除草剤がよく効いて、コマドリはいなくなった…。レイチェル・カーソン Rachel L.Carson さんの著『沈黙の春』(新潮文庫)の描写は、ビジネスが及ぼす影響力に目を向けさせます。その力は強大ですが、過度に怖れることはありません。乱獲しない漁業が海だけでなく陸地の生態系を守ることを、わたしたちは知っています。自然豊かな農村でリゾートを楽しむ人々を知っています(アグリツーリスモ)。

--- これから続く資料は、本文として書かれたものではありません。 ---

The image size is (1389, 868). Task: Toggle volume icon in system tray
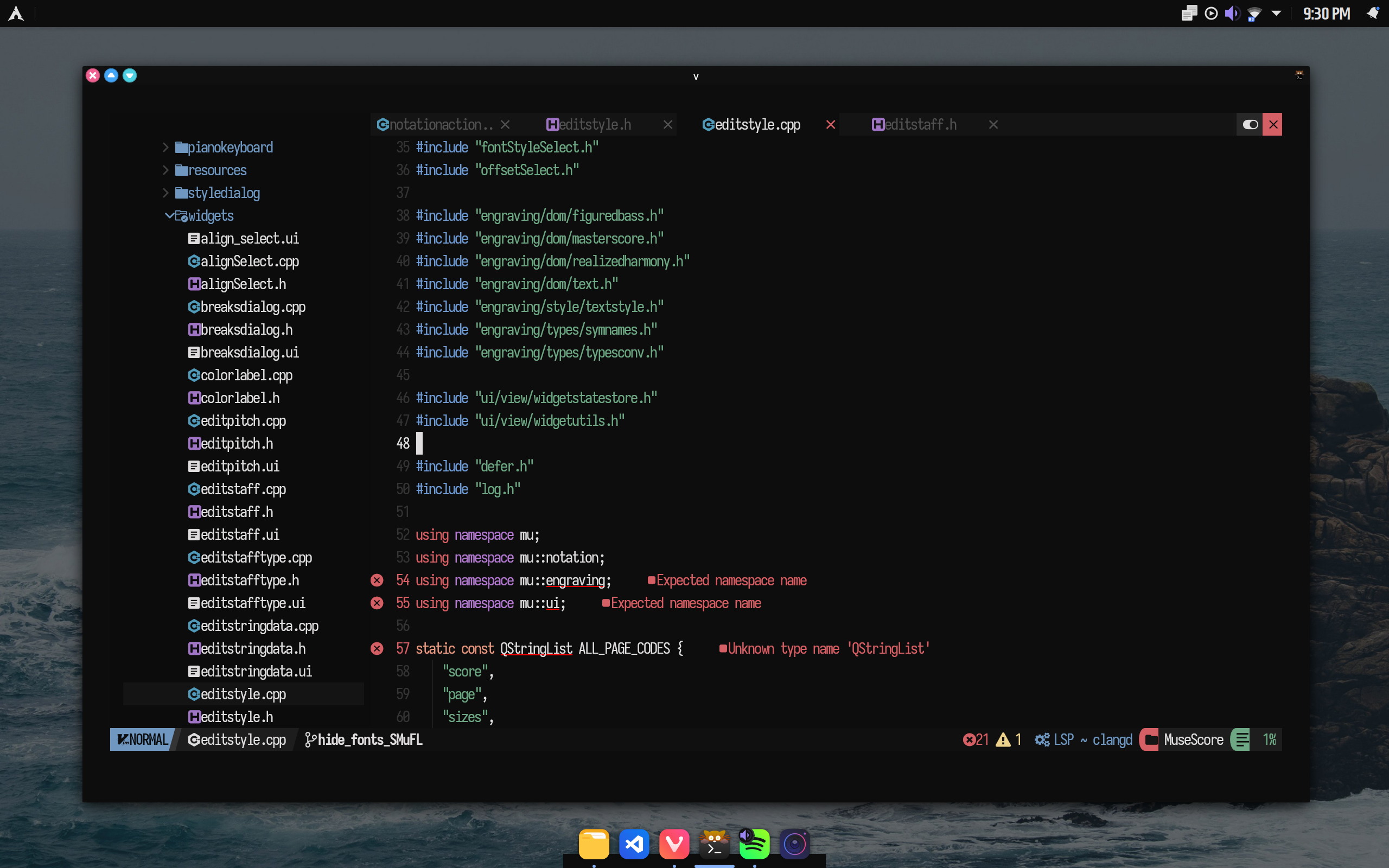click(1232, 13)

そして、自然を守る努力には費用と時間が必要なことも承知しています。もし、ビジネスが外部環境に負荷をかけたら(外部不経済を生じさせたら)、その回復に要する社会的費用を自ら支払う。この倫理観は、世界中で共有されつつあります。

言葉の支配に対する抵抗

知的財産権の保護が厳格化する中で、言葉の所有権を主張する組織や個人が増えました。その言葉は我々の独占物だから勝手に使用するな!と言うのです。言葉は、多くの人に受け容れられ、使われることで、意味と用法を豊かにしていきます。その過程で、言葉は感情や思想とつながり、言葉そのものが強いメッセージになります(例 freedom)。それを禁じる。言語の歴史に知的財産権の保護が挑む、この奇妙な抗争は、問題になっている言葉の使用を避けるように促します。言葉の使用許諾は、意味や思考の広がりを阻害し、思想統制につながることを知っているからです。ロハスという言葉は、その気配が濃厚でした。商標防衛も程々に。